Saved entries:
⁂
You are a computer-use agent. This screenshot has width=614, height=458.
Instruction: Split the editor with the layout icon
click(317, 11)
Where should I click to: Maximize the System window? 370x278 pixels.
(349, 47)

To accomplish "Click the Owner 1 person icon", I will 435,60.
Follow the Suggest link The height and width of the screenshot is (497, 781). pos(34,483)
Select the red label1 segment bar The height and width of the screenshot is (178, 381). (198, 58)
⁂
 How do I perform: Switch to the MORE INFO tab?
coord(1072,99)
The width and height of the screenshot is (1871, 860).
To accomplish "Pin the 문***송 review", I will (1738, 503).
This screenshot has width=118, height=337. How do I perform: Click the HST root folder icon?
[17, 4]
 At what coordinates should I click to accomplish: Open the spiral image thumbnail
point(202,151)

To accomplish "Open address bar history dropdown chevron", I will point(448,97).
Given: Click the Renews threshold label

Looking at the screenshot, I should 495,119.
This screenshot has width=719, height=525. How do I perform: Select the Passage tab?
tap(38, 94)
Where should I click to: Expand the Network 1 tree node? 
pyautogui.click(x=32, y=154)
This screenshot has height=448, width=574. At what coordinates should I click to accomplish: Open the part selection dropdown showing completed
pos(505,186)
⁂
WHAT YOU HAVE TO DO ▸
Leave out every line above except those from the line with "Where should I click to: Maximize" up to and including the line with "Follow the Suggest", and copy those exactly.

SOLUTION FOR THIS EXERCISE ▸
Where should I click to: Maximize the System window? 370x278 pixels.
(349, 47)

To accomplish "Click the Owner 1 person icon", I will 435,60.
Follow the Suggest link The height and width of the screenshot is (497, 781). pos(34,483)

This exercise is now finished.